Rend l’arrêt que voici, adopté à cette date :
PROCÉDURE
1. À l’origine de l’affaire se trouve une requête (no 55303/12) dirigée contre la République de Turquie et dont un ressortissant de cet État, M. Halil Kanal (« le requérant »), a saisi la Cour le 7 mai 2012 en vertu de l’article 34 de la Convention de sauvegarde des droits de l’homme et des libertés fondamentales (« la Convention »).
2. Le requérant a été représenté par Me R. Mercan, avocat à Antalya. Le gouvernement turc (« le Gouvernement ») a été représenté par son agent.
3. Le requérant alléguait en particulier une violation de l’article 8 de la Convention du fait d’une intervention chirurgicale qui avait eu des conséquences préjudiciables pour son intégrité physique.
4. Le 15 mars 2017, la requête a été communiquée au Gouvernement.
5. Par une lettre du 3 mai 2017, le greffe a été informé du décès du requérant, survenu le 22 juin 2014. Les héritiers de ce dernier, Mmes Güzide Kanal et Serpil Kurultay Kanal et MM. Osman Kanal et Oğuzhan Kanal, ont fait part de leur décision de poursuivre la procédure devant la Cour et d’être représentés par le même avocat que leur auteur. Le 4 décembre 2018, la Cour a accueilli la demande (paragraphe 23 ci-dessous). Pour des raisons d’ordre pratique, le présent arrêt continuera d’appeler M. Halil Kanal le « requérant » bien qu’il faille aujourd’hui attribuer cette qualité à ses héritiers (Dalban c. Roumanie [GC], no 28114/95, § 1, CEDH 1999-VI, et Çakar c. Turquie, no 42741/98, § 2, 23 octobre 2003).
EN FAIT
6. Le requérant est né en 1938 et résidait, à l’époque des faits, à Antalya.
7. Le 26 mai 2003, il subit une prostatectomie totale (dite aussi prostatectomie radicale) à l’hôpital universitaire Akdeniz pour traiter le cancer de la prostate qu’il présentait.

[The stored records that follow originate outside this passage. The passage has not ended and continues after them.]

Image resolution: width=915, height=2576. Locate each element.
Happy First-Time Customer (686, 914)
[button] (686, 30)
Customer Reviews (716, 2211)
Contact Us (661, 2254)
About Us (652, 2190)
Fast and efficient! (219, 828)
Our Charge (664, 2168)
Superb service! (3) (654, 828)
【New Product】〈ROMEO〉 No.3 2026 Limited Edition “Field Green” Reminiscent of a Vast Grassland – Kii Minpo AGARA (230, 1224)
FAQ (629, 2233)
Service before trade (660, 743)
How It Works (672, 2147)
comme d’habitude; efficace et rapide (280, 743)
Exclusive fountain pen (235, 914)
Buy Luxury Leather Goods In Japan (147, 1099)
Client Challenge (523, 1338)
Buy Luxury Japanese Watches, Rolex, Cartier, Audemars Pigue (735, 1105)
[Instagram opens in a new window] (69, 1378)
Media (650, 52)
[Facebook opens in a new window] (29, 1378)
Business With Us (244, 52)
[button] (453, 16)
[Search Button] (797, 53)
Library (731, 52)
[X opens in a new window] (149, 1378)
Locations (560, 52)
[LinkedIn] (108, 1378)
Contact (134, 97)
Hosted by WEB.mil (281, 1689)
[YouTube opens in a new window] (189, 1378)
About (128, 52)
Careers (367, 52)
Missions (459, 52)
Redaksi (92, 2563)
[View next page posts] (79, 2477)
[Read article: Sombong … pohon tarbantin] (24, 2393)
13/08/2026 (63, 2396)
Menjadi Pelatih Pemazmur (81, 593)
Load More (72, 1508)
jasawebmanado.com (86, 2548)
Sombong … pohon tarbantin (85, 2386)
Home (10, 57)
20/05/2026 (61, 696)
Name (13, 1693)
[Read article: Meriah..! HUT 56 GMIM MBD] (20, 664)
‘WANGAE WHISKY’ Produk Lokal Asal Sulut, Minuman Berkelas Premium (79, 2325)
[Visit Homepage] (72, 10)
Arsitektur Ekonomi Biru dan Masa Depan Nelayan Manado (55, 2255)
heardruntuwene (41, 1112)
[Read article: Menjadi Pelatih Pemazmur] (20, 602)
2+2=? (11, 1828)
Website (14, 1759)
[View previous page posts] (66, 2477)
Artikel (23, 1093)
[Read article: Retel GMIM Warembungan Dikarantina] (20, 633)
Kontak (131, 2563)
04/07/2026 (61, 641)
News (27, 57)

8. Lors de l’opération, le canal de l’urètre subit un traumatisme. Le chirurgien mit alors en place une sonde urinaire. Cependant, la sonde sortit de son emplacement plusieurs fois après l’opération, causant une fibrose post-opératoire et une infection urinaire. Une dérivation urinaire rectale fut par la suite proposée au requérant. Celui-ci refusa de subir cette intervention chirurgicale à l’hôpital universitaire Akdeniz.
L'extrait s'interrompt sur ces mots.